When I turned nineteen, I was introduced to this kind of grief that prays on the youngest parts of yourself. I had moved 45 minutes away from home to live in residency during my first year of university and had left behind everything I was comfortable with. My childhood bedroom, my hometown friends, my family, and my own identity. I viewed starting university as a chance to gain more perspective on the world but didn’t expect that with every lens or angle I saw through, I would feel a devastating loss. When I started experimenting with new interests and my hometown best friend and I could no longer relate to similar things, I grieved the shift of a decade-long friendship. When I became stressed from a new environment and could no longer turn to my mother for a hug, I grieved the loss of my youngest self who could always be comforted by her mom.

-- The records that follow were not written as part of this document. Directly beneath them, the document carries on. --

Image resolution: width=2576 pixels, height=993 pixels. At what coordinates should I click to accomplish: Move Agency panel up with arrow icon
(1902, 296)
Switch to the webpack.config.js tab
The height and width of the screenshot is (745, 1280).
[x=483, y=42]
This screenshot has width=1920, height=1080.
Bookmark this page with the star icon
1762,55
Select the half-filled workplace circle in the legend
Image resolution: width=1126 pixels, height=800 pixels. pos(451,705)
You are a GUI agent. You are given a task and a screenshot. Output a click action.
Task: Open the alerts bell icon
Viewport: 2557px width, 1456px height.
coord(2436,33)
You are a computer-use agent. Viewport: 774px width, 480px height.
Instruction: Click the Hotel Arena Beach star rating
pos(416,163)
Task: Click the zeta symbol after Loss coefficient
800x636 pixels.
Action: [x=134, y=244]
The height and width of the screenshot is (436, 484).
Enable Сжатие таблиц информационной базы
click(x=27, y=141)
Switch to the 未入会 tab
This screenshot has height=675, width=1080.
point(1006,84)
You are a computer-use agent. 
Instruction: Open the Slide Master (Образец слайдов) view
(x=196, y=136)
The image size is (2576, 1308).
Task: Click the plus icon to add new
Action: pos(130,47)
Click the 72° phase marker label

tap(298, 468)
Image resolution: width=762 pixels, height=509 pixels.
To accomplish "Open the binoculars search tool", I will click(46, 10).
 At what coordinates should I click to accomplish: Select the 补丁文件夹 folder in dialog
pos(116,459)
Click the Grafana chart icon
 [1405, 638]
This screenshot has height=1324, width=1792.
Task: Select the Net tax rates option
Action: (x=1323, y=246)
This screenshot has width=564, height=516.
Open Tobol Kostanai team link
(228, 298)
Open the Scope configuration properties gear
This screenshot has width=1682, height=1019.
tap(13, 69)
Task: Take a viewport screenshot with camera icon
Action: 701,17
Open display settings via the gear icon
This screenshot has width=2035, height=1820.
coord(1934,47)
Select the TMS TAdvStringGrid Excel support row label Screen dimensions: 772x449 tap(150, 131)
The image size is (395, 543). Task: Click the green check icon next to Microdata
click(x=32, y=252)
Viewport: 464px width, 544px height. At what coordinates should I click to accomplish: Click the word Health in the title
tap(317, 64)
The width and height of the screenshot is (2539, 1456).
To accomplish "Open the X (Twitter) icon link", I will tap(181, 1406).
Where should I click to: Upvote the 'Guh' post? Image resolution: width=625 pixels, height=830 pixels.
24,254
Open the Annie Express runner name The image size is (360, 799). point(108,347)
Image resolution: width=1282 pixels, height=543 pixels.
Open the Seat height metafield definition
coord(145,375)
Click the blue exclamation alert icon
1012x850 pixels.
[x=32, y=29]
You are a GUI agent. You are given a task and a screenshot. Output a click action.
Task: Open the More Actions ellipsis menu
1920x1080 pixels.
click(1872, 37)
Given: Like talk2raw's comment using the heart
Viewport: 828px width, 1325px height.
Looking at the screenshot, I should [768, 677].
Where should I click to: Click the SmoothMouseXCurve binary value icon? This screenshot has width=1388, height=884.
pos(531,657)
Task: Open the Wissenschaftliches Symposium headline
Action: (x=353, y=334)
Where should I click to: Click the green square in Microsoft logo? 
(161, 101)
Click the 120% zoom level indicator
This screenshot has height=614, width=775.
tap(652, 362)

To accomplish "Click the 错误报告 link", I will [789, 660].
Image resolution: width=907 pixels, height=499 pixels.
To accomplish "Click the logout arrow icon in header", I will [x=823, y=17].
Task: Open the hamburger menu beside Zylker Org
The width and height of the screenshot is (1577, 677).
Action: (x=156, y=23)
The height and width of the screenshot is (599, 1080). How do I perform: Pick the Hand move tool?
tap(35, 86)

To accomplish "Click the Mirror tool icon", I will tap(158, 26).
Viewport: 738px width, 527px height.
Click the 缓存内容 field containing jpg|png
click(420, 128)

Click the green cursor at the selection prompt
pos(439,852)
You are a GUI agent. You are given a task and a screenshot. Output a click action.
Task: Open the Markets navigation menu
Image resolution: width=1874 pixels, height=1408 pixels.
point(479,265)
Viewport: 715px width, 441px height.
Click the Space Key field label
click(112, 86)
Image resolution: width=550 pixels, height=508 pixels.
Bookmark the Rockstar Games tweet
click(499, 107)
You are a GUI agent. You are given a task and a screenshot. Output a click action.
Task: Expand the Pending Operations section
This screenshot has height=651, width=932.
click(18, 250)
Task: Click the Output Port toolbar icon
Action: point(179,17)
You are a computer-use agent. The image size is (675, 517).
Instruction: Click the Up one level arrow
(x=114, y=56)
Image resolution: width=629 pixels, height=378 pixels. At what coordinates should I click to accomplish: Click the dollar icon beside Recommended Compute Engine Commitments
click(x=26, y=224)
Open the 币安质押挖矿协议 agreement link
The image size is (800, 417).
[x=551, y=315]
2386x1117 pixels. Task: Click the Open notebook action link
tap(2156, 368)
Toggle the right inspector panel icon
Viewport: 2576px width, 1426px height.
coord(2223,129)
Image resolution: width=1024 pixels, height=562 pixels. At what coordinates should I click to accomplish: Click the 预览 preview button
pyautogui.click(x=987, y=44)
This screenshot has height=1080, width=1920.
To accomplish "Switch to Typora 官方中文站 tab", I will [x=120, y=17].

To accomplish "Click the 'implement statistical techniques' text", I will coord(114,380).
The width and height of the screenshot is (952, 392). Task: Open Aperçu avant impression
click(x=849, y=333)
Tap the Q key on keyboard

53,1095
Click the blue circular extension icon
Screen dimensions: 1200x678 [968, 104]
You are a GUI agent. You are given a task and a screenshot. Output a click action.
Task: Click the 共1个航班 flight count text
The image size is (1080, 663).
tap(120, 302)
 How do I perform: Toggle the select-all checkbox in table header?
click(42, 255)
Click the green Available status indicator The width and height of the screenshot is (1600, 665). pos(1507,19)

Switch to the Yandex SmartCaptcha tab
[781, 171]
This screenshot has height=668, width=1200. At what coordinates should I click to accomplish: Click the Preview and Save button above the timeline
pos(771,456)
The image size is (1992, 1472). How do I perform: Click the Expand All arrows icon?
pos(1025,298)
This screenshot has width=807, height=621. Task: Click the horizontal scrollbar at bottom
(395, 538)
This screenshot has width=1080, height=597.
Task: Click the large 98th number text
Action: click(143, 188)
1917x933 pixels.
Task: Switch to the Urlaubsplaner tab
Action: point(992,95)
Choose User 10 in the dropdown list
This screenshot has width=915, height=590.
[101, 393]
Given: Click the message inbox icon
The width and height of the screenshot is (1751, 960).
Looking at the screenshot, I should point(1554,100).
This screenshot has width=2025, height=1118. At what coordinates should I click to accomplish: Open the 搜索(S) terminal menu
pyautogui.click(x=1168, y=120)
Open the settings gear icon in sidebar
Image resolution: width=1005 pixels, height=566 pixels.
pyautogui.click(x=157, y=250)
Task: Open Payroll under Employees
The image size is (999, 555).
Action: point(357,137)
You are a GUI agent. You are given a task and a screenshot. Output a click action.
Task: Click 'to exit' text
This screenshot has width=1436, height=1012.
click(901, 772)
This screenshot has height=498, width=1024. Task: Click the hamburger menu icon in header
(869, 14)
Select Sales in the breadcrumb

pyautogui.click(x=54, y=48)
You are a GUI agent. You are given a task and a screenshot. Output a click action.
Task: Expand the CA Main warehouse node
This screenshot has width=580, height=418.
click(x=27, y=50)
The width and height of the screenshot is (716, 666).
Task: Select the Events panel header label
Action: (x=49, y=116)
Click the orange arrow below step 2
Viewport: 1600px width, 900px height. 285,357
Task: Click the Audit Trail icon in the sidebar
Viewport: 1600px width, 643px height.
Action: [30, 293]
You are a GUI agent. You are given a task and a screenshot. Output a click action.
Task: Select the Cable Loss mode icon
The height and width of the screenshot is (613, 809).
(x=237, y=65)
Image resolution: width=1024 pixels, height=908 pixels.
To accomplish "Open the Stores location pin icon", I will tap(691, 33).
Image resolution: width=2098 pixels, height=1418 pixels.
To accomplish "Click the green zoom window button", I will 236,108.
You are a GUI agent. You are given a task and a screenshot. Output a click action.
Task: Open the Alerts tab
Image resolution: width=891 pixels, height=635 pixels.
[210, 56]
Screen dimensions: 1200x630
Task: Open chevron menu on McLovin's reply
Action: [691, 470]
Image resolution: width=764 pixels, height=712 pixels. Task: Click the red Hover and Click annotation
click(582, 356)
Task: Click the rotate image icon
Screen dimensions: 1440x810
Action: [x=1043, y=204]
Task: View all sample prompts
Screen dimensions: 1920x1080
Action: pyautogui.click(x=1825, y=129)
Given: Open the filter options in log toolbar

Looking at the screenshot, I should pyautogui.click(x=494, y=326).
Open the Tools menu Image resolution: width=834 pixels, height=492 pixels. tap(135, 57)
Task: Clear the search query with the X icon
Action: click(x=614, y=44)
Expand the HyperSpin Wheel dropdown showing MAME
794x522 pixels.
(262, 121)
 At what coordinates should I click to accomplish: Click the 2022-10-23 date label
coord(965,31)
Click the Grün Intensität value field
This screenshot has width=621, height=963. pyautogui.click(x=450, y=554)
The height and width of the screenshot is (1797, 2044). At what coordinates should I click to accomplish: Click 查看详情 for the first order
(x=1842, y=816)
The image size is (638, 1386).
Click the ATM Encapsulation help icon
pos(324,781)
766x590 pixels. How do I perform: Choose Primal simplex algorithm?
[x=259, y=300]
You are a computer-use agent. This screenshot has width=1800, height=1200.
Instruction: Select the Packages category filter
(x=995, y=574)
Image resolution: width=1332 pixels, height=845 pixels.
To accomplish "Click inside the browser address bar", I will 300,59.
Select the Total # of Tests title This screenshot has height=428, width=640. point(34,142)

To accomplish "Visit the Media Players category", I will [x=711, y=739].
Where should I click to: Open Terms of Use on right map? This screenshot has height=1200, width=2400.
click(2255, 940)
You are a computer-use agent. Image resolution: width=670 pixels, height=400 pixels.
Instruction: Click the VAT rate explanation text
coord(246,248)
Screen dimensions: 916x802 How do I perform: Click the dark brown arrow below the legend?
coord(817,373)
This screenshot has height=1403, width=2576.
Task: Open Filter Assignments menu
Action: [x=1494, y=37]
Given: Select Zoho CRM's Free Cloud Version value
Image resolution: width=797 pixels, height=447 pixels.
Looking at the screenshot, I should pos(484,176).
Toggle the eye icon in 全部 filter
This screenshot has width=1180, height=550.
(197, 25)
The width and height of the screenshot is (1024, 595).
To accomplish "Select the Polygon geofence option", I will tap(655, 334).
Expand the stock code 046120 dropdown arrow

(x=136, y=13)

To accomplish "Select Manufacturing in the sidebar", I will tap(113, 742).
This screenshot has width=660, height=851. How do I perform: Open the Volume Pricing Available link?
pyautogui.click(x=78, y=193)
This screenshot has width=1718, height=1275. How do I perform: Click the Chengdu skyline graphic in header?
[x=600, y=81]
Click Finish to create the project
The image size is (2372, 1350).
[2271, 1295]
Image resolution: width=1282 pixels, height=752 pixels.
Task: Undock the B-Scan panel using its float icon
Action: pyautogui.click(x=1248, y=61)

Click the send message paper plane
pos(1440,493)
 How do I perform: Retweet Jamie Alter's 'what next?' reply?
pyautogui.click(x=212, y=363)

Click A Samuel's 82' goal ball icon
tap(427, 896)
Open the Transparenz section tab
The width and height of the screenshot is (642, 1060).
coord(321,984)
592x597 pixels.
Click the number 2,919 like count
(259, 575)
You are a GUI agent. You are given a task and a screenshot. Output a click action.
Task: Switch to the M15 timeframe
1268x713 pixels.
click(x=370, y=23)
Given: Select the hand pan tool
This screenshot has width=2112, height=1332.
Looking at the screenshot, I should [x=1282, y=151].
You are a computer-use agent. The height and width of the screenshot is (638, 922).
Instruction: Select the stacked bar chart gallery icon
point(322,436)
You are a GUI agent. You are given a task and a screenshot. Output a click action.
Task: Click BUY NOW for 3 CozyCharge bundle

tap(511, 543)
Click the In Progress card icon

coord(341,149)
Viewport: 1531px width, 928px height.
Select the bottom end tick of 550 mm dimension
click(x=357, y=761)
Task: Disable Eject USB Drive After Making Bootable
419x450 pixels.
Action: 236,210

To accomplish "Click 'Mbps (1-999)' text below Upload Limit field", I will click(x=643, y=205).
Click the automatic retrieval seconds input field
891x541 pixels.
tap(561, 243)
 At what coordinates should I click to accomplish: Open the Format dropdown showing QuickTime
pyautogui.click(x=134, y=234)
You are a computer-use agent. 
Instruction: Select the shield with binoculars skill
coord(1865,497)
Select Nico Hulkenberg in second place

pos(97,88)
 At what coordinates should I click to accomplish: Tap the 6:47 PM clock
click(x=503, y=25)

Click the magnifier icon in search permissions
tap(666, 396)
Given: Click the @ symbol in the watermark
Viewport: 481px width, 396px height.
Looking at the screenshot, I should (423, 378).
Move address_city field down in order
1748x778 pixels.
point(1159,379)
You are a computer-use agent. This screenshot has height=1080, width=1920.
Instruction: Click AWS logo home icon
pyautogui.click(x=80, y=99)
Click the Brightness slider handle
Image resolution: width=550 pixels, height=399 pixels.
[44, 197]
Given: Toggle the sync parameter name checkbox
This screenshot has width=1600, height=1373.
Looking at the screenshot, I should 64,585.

In my early twenties, I became well acquainted with the grief that comes along with discovering yourself, over and over again. Once important self-identifying traits faded into the jurisdiction of my childhood and teen years. The versions of myself I had created and loved were replaced from exploring uncharted territories. The parts of myself I loved were transformed, and although most were transformed into new parts I loved, I grieved the versions of myself I no longer am and all of the experiences that went along with them.
I have learned that the disappearance of something doesn’t dictate the feeling of grief; the feeling of change does. Change is an all-encompassing, beautiful phenomenon that provides different textures woven into the fabric of life. Growth is often a result of change, and with it, there will be growing pains.
I can’t blame adults for not sharing their growing pains. It is a personal journey that becomes normalized with each step of being. But I do find comfort in sharing my grief with my friends and other people who share similar sentiments. Knowing you face grief in your present and future is less scary when a friend can shine a light on your shadow.